Tag Archives: blogging

The Post in Which I Omit a Name

This morning I woke up at 7:30 to my incessantly buzzing blackberry, which informed me I had three missed calls and 3 emails in the past five minutes. It was a publishing friend asking me if I had seen the cover of the NYT Magazine yet and had I read the TEN PAGE story written by a former co-worker? Now I was interested and already intensely jealous. She’s only 25, how did she get on the COVER of the NYT Mag, let alone inside?!!? I dragged my laptop from my living room into my bed (not a very far journey) and clicked over to the story. The cover shot looks like an ad for a geek porn magazine. The inside story wasn’t any better: ten pages of what was essentially verbal diarrhea. A soap opera version of a 20-something blogger’s life — and not a well-written one at that. She did a lot of name-dropping of mutual acquaintances of ours, shared her “feelings,” relationship details and other things that besides from being TMI, are definitely not Times-worthy items. In fact, this story and individual are sooo past their 15 minutes of fame, I am starting to wonder about the credibility of the Times. Is there really nothing newsworthy going on?

_ _ _ _ _

*WHAT TO PRODUCE*: In the blog post, at what time did the writer wake up? The records have nothing to do with the blog post.

_ _ _ _ _

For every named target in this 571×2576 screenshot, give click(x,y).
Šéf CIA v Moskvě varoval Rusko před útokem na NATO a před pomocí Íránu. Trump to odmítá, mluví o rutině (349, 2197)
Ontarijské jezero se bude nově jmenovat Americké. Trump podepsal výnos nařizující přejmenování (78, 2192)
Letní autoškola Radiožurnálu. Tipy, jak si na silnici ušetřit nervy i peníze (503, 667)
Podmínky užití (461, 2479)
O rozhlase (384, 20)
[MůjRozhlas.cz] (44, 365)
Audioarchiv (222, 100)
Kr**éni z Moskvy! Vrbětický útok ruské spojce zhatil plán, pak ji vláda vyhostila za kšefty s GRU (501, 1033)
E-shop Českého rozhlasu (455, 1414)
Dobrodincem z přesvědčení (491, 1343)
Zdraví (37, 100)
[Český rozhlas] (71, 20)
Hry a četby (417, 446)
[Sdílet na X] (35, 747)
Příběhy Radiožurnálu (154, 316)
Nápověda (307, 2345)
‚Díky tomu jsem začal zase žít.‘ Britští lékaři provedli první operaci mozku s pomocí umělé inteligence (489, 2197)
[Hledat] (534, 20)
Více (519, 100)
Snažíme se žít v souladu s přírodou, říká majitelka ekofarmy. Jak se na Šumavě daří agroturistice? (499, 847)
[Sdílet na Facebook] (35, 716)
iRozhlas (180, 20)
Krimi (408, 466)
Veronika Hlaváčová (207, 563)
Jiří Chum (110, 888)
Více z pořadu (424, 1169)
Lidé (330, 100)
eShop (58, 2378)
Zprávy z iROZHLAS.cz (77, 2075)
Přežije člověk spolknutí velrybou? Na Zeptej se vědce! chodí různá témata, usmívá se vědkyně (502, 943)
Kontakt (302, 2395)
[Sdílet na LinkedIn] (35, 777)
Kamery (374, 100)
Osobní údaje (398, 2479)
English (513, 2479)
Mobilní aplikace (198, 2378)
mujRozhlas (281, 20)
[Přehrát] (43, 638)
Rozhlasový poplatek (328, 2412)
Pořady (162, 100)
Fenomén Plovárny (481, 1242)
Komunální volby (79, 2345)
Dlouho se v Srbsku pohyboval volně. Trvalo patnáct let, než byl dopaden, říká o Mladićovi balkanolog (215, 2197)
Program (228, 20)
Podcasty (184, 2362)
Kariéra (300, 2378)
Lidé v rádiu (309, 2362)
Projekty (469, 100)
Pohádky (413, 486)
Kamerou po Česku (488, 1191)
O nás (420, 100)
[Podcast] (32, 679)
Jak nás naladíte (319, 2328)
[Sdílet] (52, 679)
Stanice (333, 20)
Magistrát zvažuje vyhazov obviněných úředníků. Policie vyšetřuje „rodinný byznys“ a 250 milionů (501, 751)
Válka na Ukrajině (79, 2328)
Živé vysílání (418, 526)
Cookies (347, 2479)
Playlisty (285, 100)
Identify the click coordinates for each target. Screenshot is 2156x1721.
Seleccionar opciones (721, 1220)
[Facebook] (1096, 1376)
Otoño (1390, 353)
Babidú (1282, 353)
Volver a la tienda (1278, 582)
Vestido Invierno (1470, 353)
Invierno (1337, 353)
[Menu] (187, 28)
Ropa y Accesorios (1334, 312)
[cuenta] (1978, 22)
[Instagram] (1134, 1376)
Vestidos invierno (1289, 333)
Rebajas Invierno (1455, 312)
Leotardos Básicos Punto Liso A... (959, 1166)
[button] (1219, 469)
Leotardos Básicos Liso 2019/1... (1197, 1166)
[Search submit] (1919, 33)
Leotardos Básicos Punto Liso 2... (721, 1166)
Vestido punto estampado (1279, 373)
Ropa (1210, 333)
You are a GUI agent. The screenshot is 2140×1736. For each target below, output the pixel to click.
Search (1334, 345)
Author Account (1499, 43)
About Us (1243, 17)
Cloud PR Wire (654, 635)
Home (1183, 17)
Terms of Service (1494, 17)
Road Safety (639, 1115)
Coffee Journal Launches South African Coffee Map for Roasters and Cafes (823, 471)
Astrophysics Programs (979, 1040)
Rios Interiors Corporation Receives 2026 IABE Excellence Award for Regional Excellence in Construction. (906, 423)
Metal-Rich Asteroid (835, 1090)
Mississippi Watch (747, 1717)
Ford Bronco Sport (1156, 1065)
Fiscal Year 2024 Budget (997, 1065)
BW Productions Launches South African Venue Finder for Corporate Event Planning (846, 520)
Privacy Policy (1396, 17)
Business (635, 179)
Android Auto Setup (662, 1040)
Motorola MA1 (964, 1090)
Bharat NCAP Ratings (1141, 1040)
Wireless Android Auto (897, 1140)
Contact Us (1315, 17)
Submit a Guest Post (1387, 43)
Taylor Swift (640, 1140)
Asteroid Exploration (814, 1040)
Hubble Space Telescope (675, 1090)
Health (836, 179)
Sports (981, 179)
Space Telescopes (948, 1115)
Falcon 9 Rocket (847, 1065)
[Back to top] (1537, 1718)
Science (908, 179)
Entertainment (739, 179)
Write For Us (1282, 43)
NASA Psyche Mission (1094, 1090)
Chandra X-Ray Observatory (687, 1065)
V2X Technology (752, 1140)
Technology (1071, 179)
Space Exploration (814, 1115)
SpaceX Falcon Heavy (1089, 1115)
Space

_ _ _ _ _

*REPLY TO THE TASK*: 7:30